Su protagonista no es un monstruo, un “asesino en serie” de almas sin par. No hay nada de singular en él, sino que se trata simplemente de un macho herido que aprovecha todos los recursos que nuestra cultura pública le ofrece para humillar, pisotear y someter a las mujeres que lo envuelven.

No hay descargo posible en el sufrimiento del narrador, ni tampoco en el hecho que finalmente hayan terminado por vengarse de él.

La desproporción entre el daño causado y el recibido, así como la existencia de mecanismos sociales que posibilitan el abuso sistemático de las mujeres, nos impiden que adoptemos esa posición cómodamente equidistante a la que nos apoltronamos en las primeras páginas.

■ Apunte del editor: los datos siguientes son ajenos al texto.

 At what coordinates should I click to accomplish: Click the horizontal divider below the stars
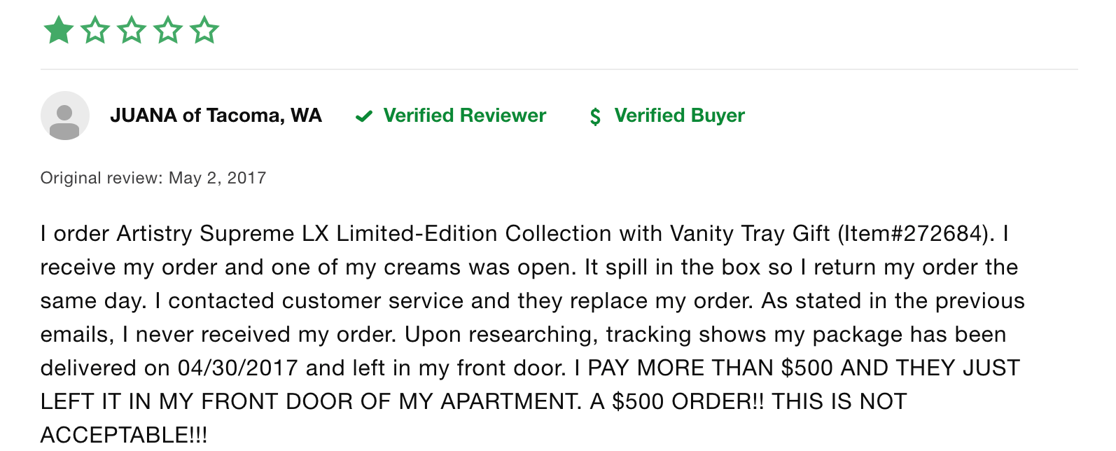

Estamos ante un libro que problematiza la estructura psicológica de la dominación masculina, pero que lo hace desde el otro lado, desde lo alto de la jerarquía. La ambigüedad moral del relato conecta al narrador con Humbert Humbert o con las voces de los hombres repulsivos que registraba David Foster Wallace en sus relatos.

Por ello, tanto más problemático es que, superado el choque inicial (¡le gusta hacer daño a las mujeres!), acabemos por dar credibilidad a su voz y relativizemos el perverso juego que pone al descubierto. Porque no debemos olvidar que la dominación masculina, tal como la describe Bourdieu, es una estructura de relaciones de poder de la que participamos todos, no solo los abusadores.

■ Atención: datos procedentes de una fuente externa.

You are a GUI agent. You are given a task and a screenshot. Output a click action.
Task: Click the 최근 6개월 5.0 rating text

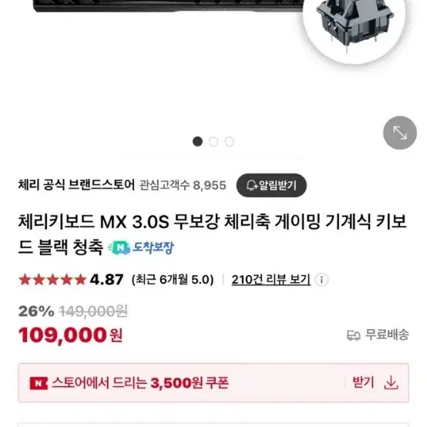[173, 280]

La lectura de Diario de un ladrón de oxígeno nos hace conscientes de hasta qué punto transigimos con ese orden de cosas, y lo fácil que nos resulta negociar con el desequilibrio presente si alguien nos promete que se ha hecho justicia.

Da igual que ante nuestros ojos exhiban un inventario pornográfico de vejaciones, y que quien nos lo prometa el mismo agresor que confiesa no estar arrepentido: "se ha hecho justicia", nos repetimos, y seguimos leyendo.

Recordemos: "dicen que en realidad el mar es negro, y que simplemente se refleja en él el cielo azul. Lo mismo ocurría conmigo. Os permitía reflejaros en mis ojos".